3. Implementatie van de richtlijn
3.1 Voorwaarden uit de richtlijn aan de inzet van biomassa
De richtlijn is erop gericht het aandeel hernieuwbare energie in het energieverbruik
te vergroten. Voor de Europese Unie als geheel bevat de richtlijn een bindend algemeen
streefcijfer voor het aandeel hernieuwbare energie in 2030. Lidstaten dienen de zelf
vastgestelde nationale bijdrage aan dit streefcijfer te behalen of te overtreffen.
Daarnaast bevat de richtlijn onder meer een na te streven jaarlijks groeipercentage
voor het aandeel hernieuwbare energie in verwarming en koeling. Lidstaten kunnen hiertoe
onder meer steunregelingen zoals subsidies inzetten.

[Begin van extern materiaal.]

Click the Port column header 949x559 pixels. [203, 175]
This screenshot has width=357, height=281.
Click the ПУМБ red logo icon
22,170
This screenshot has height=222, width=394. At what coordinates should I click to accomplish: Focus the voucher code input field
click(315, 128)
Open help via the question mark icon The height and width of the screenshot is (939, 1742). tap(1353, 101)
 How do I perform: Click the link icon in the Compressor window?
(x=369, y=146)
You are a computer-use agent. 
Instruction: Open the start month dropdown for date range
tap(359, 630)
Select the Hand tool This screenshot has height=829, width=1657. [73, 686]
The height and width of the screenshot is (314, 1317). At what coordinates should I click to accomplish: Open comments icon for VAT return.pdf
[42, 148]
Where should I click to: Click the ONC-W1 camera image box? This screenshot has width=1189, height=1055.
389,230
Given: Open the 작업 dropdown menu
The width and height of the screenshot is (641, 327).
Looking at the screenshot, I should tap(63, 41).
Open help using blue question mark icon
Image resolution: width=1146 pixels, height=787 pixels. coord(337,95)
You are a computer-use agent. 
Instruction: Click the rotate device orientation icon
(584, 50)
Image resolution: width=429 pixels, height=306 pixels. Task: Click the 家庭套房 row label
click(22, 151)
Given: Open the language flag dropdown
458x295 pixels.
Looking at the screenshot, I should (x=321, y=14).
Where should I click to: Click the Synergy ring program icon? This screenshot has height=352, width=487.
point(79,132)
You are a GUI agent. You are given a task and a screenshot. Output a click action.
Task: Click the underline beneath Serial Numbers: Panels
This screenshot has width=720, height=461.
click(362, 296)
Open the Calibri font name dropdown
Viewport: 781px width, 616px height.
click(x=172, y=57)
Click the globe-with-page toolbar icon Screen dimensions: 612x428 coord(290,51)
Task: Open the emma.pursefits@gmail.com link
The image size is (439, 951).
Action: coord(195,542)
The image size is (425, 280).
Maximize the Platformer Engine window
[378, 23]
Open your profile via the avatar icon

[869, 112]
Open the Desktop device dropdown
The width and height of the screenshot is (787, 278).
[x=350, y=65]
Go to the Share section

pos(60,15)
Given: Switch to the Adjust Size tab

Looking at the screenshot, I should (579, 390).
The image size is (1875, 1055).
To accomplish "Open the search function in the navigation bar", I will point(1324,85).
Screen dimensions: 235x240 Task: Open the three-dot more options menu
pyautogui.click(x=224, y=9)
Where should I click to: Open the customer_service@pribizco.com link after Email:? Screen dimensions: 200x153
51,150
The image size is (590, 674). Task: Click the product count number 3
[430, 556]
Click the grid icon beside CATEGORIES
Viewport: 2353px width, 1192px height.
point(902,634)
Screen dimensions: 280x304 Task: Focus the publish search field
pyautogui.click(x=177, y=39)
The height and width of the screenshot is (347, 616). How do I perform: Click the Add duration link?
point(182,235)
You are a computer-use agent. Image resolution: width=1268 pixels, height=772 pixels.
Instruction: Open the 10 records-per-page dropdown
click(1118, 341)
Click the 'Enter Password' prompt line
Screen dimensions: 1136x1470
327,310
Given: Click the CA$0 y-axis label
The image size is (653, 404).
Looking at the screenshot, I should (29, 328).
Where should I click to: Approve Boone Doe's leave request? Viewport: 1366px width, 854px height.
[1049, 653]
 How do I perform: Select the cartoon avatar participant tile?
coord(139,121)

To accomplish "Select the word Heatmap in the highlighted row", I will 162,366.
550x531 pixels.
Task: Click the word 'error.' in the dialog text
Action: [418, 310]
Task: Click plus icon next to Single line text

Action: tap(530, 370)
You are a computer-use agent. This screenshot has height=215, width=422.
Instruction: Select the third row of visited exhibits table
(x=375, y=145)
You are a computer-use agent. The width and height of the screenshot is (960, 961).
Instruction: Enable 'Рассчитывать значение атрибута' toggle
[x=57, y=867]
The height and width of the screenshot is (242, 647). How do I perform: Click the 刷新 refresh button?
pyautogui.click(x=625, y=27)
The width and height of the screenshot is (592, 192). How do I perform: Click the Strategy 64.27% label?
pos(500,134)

Voor energie uit biomassa geldt dat deze alleen mag worden meegeteld als hernieuwbare
energie en mag worden gesubsidieerd als de biomassa voldoet aan de criteria inzake
duurzaamheid en broeikasgasemissiereductie en, specifiek voor de productie van elektriciteit,
als de productie-installatie voldoet aan de efficiëntie-eisen. Deze criteria staan
in artikel 29 van de richtlijn. De criteria uit de richtlijn gelden echter niet voor
alle ingezette biomassa en alle installaties waarop subsidieregelingen van toepassing
zijn. Afhankelijk van de soort biomassa (van landbouw afkomstige afvalstoffen en residuen,
agrarische biomassa of bosbiomassa) geldt namelijk slechts een deel van de duurzaamheidscriteria
in artikel 29, tweede tot en met zevende lid, van de richtlijn. De broeikasgasemissiereductiecriteria
in artikel 29, tiende lid, van de richtlijn gelden afhankelijk van de vorm en de toepassing:
voor vloeibare en gasvormige biobrandstoffen voor vervoer en vloeibare biomassa ingezet
buiten vervoer gelden andere criteria dan voor vaste en gasvormige biomassa ingezet
voor verwarming/koeling of elektriciteit. Beide soorten criteria gelden bovendien
voor vaste en gasvormige biomassa alleen voor installaties boven een minimumvermogen
(artikel 29, eerste lid, van de richtlijn). Voor biomassa in de vorm van niet van
landbouw, aquacultuur, visserij of bosbouw afkomstige afvalstoffen en residuen gelden
alleen broeikasgasemissiereductiecriteria en geen duurzaamheidscriteria, voor biomassa
in vast stedelijk afval gelden geen van beide typen criteria. De eisen aan de efficiëntie
van de installatie waarmee elektriciteit wordt opgewekt (artikel 29, elfde lid, van
de richtlijn) gelden alleen voor nieuwe installaties en alleen voor steunregelingen
die na 25 december 2021 worden goedgekeurd, en horen daarom thuis in aanwijzingsregelingen
waarmee na genoemde datum een categorie voor de opwek van elektriciteit uit biomassa
wordt opengesteld. In paragraaf 3.2 wordt uitgebreid ingegaan op de criteria.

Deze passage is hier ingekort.